Touring and TV promos

Traditionally, a tour has always been a major way for a band to plug their latest record. The party that put up the money to produce said record – often a record label – quite rightly demands that their artists promote their albums and singles by any and all means possible. Merely playing the gigs often won’t be enough to cover the market effectively. The record company will book the band for promotional spots on local television, with only minor regard to the finer details of tour scheduling. Doing a TV show on the same day of an important gig is something that regularly has the road crew tear out their hair in anguish. The PR guy doesn’t really give a monkey’s when it comes to logistical or technical issues – that’s what the band’s road crew is for!

The backline stays put!

Any promo stunts during the course of a tour are a major headache for the band’s crew. The technicians have their hands full getting the show up and running on time, which means the backline has to stay at the venue.

Nobody in their right mind would tear down the group’s equipment and transport it to the other side of town, so the band would be able to play a song or two on TV. It’s too expensive and too stressful, and the results won’t ever be worth the considerable effort. There’s no use in risking a foul up at the gig in the evening; after all, the show (and their loyal fans) is what the band came here for!

Rental backlines for TV?

The record label guy might suggest using rental gear to do the TV promo. This would be very risky. The schedule for the TV appearance is punishing as it is, with set-up during a commercial break and probably only 38 seconds time on air to plug the band’s current hit single.

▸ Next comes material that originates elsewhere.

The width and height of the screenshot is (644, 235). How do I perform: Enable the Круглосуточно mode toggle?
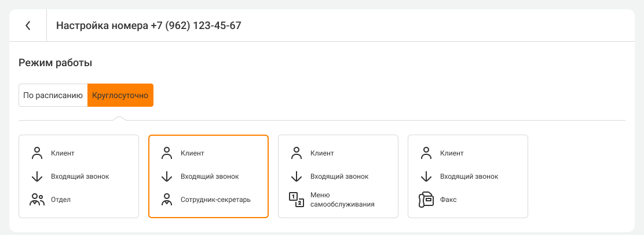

If you do something like this using gear you don’t know inside and out, you risk having your clients sound like bloody amateurs in front of a large TV audience.

Is all promotion really good promotion?

Playing a single song live in a dreary TV studio probably won’t give the audience the best picture of the band and their sound. The whole idea of the TV slot should be to show off the group at their best. But if the sound coming off the TV sets at home is less than decent – due to the less than ideal circumstances in the studio – the promo slot will do the band a disservice.

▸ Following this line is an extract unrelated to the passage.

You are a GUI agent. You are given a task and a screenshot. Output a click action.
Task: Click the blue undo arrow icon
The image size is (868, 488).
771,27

Usually, it’s the frontman (-woman) of the group who’s the focus of attention at a TV show, meaning he’s also the most exposed. If the monitoring isn’t working as it should, the main vocals can be out of tune. The (potential) fans at home, naturally, have no idea of all the technical stuff going into a TV appearance. To them, out-of-tune vocals equal a bad singer.

Let’s use a playback, the record label guy suggests…

There’s nothing a great live band hates more than doing playback slots. They feel using a playback is cheating your fans, something only cheesy pop acts would do willingly. The record company guy has heard these arguments before, so he suggests a compromise – something called the…

Singback

A singback, basically, is a karaoke-style remix of the original studio multitracks, with the main vocals removed. The singer is going on air live, while the rest of the band are miming to the backing track (like they would to a full-blown playback). The problem with a singback situation is that the TV studio vocals often don’t really gel with the backing track. Which is no surprise, considering the care and effort spent on producing a commercial record in a recording studio. Laying a live vocal sung through a tired old dynamic microphone (and bathed in “Hall Reverb: Preset 1”) on top of this, will make the vocals stick out like a sore thumb. “Great band, but a weak-sounding vocalist”, the TV audience will think.

Bring your own “studio live” version

A great way to steer clear of the bane of a dreadful singback vocal sound is to record special “for TV” live versions of the songs you want to promote in the studio. Recording along to a click track, or the additional backing tracks the band uses at their live shows anyway, will make this job relatively fast and easy. Aim for a good take at these sessions, but beware of trying to create a perfect, polished, record-style recording. A little bit of grit will add a live feel to the end result. A “studio live” version will make sure the band can show off their live prowess and live sound in the best possible light with the least risk of technical foul-ups!

Will fans feel cheated?

Even the most hardened fan will give his (or her) stamp of approval: Wow, this isn’t the same version as heard on the record. Thumbs up, the band aren’t miming to a playback, and really rock on TV. The vocals are a little bit rougher than on the released record, but still sit well in the mix and convey all the energy of a live performance. The singer isn’t as dependent on a good monitor mix/level as when performing to a singback. You could even consider recording “safety” live vocals for your band’s live backing tracks, which will come in handy whenever the vocalist has a cold on tour...

Keeping up the illusion

When is cheating really cheating? If you watch your favourite artist or band on TV and the exciting, great-sounding performance makes you hungry for more, the TV promo slot has worked as it should. It’s not so much a question of cheating the audience, as a question of being ready for any eventualities, using modern technology to your advantage. “Studio live” backing tracks (with and without live vocals) are used widely on TV abroad, and some of our most-successful Finnish live acts have already joined the club. Many of our domestic acts still use their single versions to mime on the telly, though – even at high-profile stadium events.

There are lots of studios around – go and record your “studio live” tracks now!

16.7.2014 Kimmo Aroluoma (translated by: Martin Berka)
The author is one of Custom Sounds’ owners, and an incorrigible guitar and gear enthusiast.